• _問題_:
- A) 新社会人の頃の体験談について、次の問いに答えよ。答えには問いと同じ記号を付けること。
(i) 一人暮らしはいつからしていたか。
(ii) 夜空を見上げたときに輝いていたのは何の月か。
(iii) 帰宅後、カバンはどこに置いたか。
- B) 新社会人の頃の体験談の、途切れたところから先を書き進めよ。

• _本文_:
■ ■ ■

これに書くべきかどうか迷ったが覚悟を決めることにした。




それは社会人になりたての頃のことである。







一人暮らし自体は学生時代からなので苦はなかった。




だが、社会人は当然ながら初めてである。




まだ慣れない社会人生活。




仕事にも人間関係にも苦難の連続だった。






いつもより増して静寂が包み込むようなある日の夜。




ただでさえ淋しいのに静かな闇夜がさらに淋しくさせた。



漆黒のキャンバスを見上げると僕の気分とは裏腹に淡く優しく輝く上弦の月。



その光が僕の弱った心に力を与えてくれるようだった。



いつもどおりの時間に帰宅。



特に何も変わらず前日と同じ流れでカバンをベッドの脇に置き上着をハンガーに掛ける。



ため息と共に座り込み、テレビをつけようとしたその瞬間。



時どこからともなく物音が聞こえてきた。




当然家の中は自分だけ。


鍵も締めている。






奇妙な感覚に囚われる。





背中につたう粘着質のある汗。

■ ■ ■

• _提供データ_:
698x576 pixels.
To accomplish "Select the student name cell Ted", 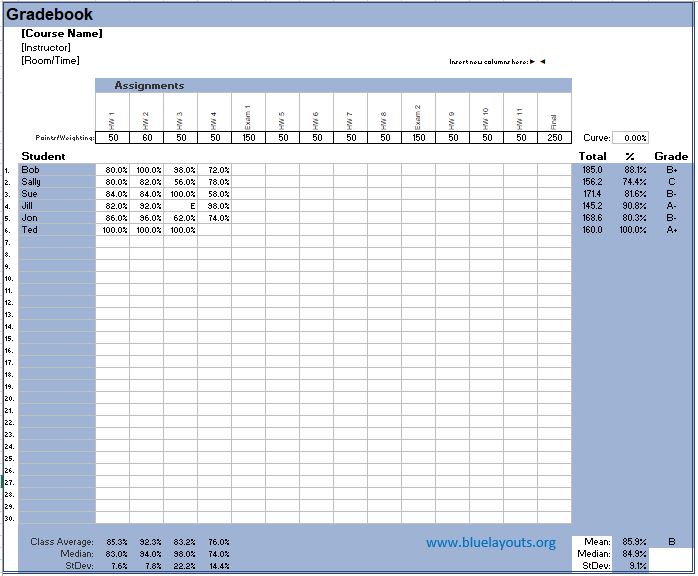I will pyautogui.click(x=57, y=229).
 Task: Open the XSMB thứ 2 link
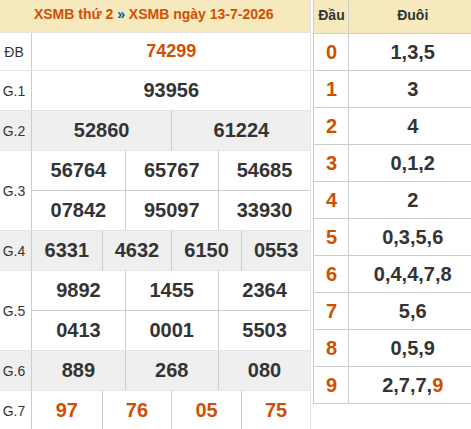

■ ■ ■

• _解答_:
- A)
(i) 学生時代から
(ii) 上弦の月
(iii) ベッドの脇

- B)
グっと握り締めた拳。




室内に響きわたるかのごとく高鳴る鼓動。




つばを呑み込む。



自然と室内に対して警戒心を強める。



誰かがいるのか?





もしかしたら自分が帰ってくる前に空き巣が入ってきていてまだ潜んでいたのか?



様々な憶測が脳内を飛び交う。



とにかく室内を見渡す。



クローゼットの中を見る。



自分の服がいつもと変わらず乱雑に置かれている。




ベッドの下を見る。



何もない。




キッチンの方に向かう。


誰もいない。



風呂場もトイレもいない。




ただの気のせいだ。



そう自分に言い聞かせ室内に戻ってきた。





まさにその時である。













続く。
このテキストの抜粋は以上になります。